As águas do Bacamarte recebem forte poluição dos esgotos de Campina Grande, Riachão do Bacamarte e Ingá (inclusive do hospital desta cidade), tornando o curso d’água danoso a saúde humana na maior parte do ano. A poluição também é um risco a integridade do sítio arqueológico Pedra do Ingá, pois sendo formado por águas poluídas, repleta de substâncias químicas, estas atingem a pedra e podem asseverar o processo de esfoliação das camadas superficiais de todo o pedregal, sobretudo, das regiões onde existem inscrições gravadas e não só isso, os fortes enxurros trazem uma série de materiais sólidos que se chocam violentamente contra a Pedra e que podem trazer danos irreparáveis a este importante documento lítico.

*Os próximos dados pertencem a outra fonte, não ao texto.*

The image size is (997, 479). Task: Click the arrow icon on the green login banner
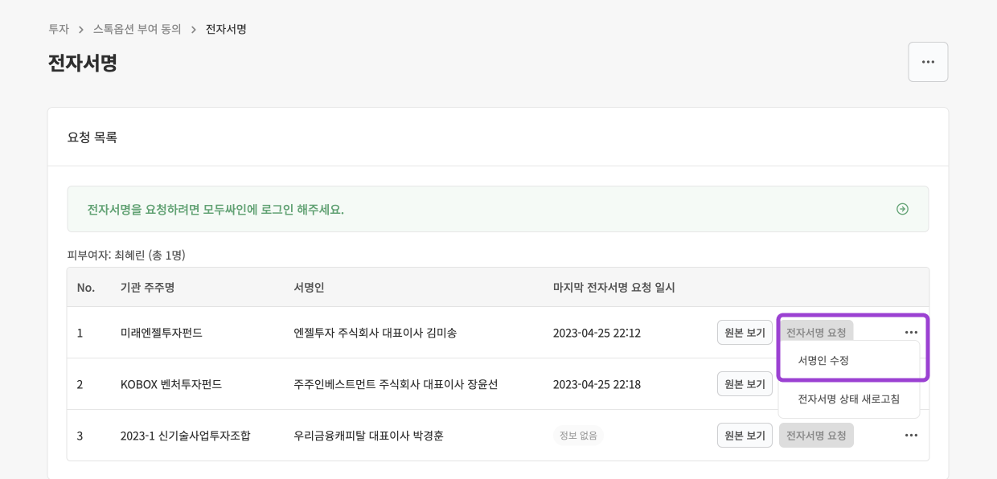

A força das águas. Pedra do Ingá coberta pelas águas. SPA |
O espetáculo da cheia do Bacamarte, descendo em corredeira, submergiu a Pedra. Evento interessante de se ver, porém, danoso ao patrimônio arqueológico ali existente. Se faz necessário que as instituições de preservação do patrimônio, assim como o poder municipal, reflitam sobre a possibilidade de se desviar este curso d’água, a fim de garantir vida longa a este que é um dos sítios arqueológicos mais populares do Brasil e do Mundo.